(Document)
-=-=-

Paul Goeringer for Progressive Forage Published on 01 January 2018
Written contracts

As we enter the new year, many of you have set resolutions you hope to keep throughout the year – but may have broken them by the time you read this article.

A business resolution to consider for 2018 is always using written contracts. Many of you may be providing services with custom operations, selling hay or leasing pasture. Each of these services will require some form of a contract.

Although contracts can either be oral or written, many involved in production agriculture often utilize oral contracts in transactions. Written contracts may not be the norm in agriculture but can provide a record of the agreement by both parties.

Contracts, oral or written, must meet certain legal requirements to be considered “valid.” You may also want to consider including certain terms to better protect your interests.

Valid contracts require competent parties, legal subject matter, an offer, an acceptance and consideration. Contracts typically require parties with the mental capacity to understand the significance of entering into a contract.

Minors are typically never considered competent to enter into contracts; typically, you need to be at least 18 to enter into contracts in the majority of states. The subject matter of the contract, what you agree to do, must be legal to do. For example, in many states entering into contracts to sell illegal drugs would not be valid.

There needs to be an offer by one party, called an offerer. The offer is something that creates the power to accept in another party. Acceptance is in the hands of the person the offer was made to, called an offeree. The offeree cannot make any changes to the offer when accepting. If changes are made to the offer, the offer becomes a counter-offer.

Finally, the contract must be supported by consideration. Consideration is a value of exchange. The parties must be agreeing to give up something of value. For example, you agree to sell 20 bales of alfalfa hay to a neighbor for a good price. When the neighbor receives the hay, and you receive the money, we have a value of exchange to support the contract.

In agriculture, handshake deals are often the norm but, in many cases, state law may want the contract to be in writing. In many states, contracts for the sale of goods over $500, contracts for the sale of land and contracts for what cannot be performed in one year are required to be in writing.

States often require more types of contracts to be in writing, under what is known as the Statute of Frauds; I have only listed the most common ones to what you would typically see in your operation.

The writing requirement within the Statute of Frauds does not require any special document. In many cases, the writing requirement is pretty minimal. For example, with a custom service contract, we would want to know the service agreed to (swathing or baling or both), the payment rate and potentially how long you will provide the service (one season or longer).

Even if state law does not require the contract to be in writing, having a written contract is a good business practice. Written contracts provide both parties with a receipt of the transaction and help both parties remember the terms agreed to. Although we often are looking for a minimum of terms to be included in the contract, there are some common clauses you should consider adding in contracts.

-=-=-

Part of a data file
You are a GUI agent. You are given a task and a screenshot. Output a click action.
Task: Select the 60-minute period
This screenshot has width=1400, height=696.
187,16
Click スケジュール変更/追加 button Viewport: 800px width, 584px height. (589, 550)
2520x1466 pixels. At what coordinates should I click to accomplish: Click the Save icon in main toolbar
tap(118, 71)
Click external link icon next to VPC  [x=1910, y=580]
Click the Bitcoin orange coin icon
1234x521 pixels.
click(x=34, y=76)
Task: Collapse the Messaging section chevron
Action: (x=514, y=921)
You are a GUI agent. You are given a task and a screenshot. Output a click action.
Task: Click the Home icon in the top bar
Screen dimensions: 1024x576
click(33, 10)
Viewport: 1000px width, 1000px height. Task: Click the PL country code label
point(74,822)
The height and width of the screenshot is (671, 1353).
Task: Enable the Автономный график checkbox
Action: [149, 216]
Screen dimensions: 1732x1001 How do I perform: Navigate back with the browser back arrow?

-=-=-

(The tasks)
1) Reproduce the stretch of the article on written contracts from "A business resolution" through "protect your interests.".
2) In the listing, replace "button" with "control" throughout the stretch from the start of the listing through the line containing "tap(118, 71)", and give only those lines.

(Results)
1)
A business resolution to consider for 2018 is always using written contracts. Many of you may be providing services with custom operations, selling hay or leasing pasture. Each of these services will require some form of a contract.

Although contracts can either be oral or written, many involved in production agriculture often utilize oral contracts in transactions. Written contracts may not be the norm in agriculture but can provide a record of the agreement by both parties.

Contracts, oral or written, must meet certain legal requirements to be considered “valid.” You may also want to consider including certain terms to better protect your interests.

2)
You are a GUI agent. You are given a task and a screenshot. Output a click action.
Task: Select the 60-minute period
This screenshot has width=1400, height=696.
187,16
Click スケジュール変更/追加 control Viewport: 800px width, 584px height. (589, 550)
2520x1466 pixels. At what coordinates should I click to accomplish: Click the Save icon in main toolbar
tap(118, 71)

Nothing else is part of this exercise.